Les chiffres parlent : d’ici 2030, Nestlé ambitionne de sourcer 50 % des volumes de ses principaux ingrédients auprès de fermes régénératrices, McCain veut passer la totalité de ses surfaces en pommes de terre dans ces systèmes ; PepsiCo, quasi 100 % des terres de ses fournisseurs, Mondelez, 100 % des surfaces européennes en blé de biscuiterie ; Danone France vise les 100 % d’ici 2025.
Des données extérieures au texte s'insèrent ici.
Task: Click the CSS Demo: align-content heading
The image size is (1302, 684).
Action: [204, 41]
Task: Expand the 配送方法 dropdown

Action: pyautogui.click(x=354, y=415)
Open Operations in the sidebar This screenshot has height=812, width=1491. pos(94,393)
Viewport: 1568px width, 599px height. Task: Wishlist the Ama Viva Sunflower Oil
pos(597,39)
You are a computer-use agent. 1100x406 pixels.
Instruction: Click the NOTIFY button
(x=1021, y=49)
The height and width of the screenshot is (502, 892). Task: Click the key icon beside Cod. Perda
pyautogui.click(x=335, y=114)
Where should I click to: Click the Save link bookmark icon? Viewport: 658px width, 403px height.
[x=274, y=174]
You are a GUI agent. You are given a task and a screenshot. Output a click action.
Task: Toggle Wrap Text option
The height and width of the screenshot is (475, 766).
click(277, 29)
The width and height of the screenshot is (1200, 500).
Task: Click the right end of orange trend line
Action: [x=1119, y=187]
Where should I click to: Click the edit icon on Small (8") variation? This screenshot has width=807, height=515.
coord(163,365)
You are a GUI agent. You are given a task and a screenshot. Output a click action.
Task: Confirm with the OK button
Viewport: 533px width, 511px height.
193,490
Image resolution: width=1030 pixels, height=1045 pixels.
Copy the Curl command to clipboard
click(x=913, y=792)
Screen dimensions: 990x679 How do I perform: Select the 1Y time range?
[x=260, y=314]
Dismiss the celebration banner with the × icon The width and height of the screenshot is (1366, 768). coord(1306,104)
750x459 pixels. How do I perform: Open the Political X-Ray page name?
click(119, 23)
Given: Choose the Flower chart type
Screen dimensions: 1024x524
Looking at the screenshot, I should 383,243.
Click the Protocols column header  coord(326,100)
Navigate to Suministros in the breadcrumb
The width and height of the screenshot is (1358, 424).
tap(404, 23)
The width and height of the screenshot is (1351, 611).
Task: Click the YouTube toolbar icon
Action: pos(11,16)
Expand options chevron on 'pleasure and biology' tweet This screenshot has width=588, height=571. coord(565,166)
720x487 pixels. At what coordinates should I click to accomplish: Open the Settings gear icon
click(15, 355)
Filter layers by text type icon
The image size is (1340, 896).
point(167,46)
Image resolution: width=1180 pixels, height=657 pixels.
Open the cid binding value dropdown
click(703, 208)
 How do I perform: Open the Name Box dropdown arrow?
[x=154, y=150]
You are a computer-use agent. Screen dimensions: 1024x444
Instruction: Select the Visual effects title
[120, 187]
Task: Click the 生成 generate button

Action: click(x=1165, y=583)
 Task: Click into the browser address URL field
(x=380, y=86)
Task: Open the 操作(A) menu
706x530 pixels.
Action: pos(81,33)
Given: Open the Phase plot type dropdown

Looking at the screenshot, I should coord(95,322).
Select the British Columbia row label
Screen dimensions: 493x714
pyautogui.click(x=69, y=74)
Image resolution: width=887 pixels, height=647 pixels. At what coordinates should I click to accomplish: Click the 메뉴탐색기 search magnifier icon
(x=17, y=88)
Marketing, préoccupations de l’industrie quant à la résilience de son approvisionnement, pression des actionnaires – peu importe les raisons, ce regain d’intérêt des transformateurs pour l’agronomie aura un effet en amont, sur les pratiques. Mais lequel ? Car aujourd’hui, contrairement à d’autres labels, il n’existe pas de définition réglementaire de l’agriculture régénératrice (AR). Un tour d’Europe de quelques fermes engagées dans ce modèle de production met en évidence un socle commun, mais aussi son hétérogénéité.
Pragmatisme
Le Royaume-Uni est un bon point de départ. C’est dans les pays anglo-saxons que le concept a vu le jour et que certains grands principes ont été formulés il y a une vingtaine d’années : non-bouleversement du sol, couvert permanent, système racinaire vivant, diversification des cultures, intégration élevage/cultures. Outre-Manche, Simon Cowell s’est rallié à ce mouvement dès ses débuts. À St Lawrence, dans l’Essex, il exploite 162 ha de terres côtières, dont d’anciens marais sur lesquels il était auparavant difficile d’obtenir un bon lit de semence, ce qui l’a encouragé à renoncer au labour en faveur du semis direct.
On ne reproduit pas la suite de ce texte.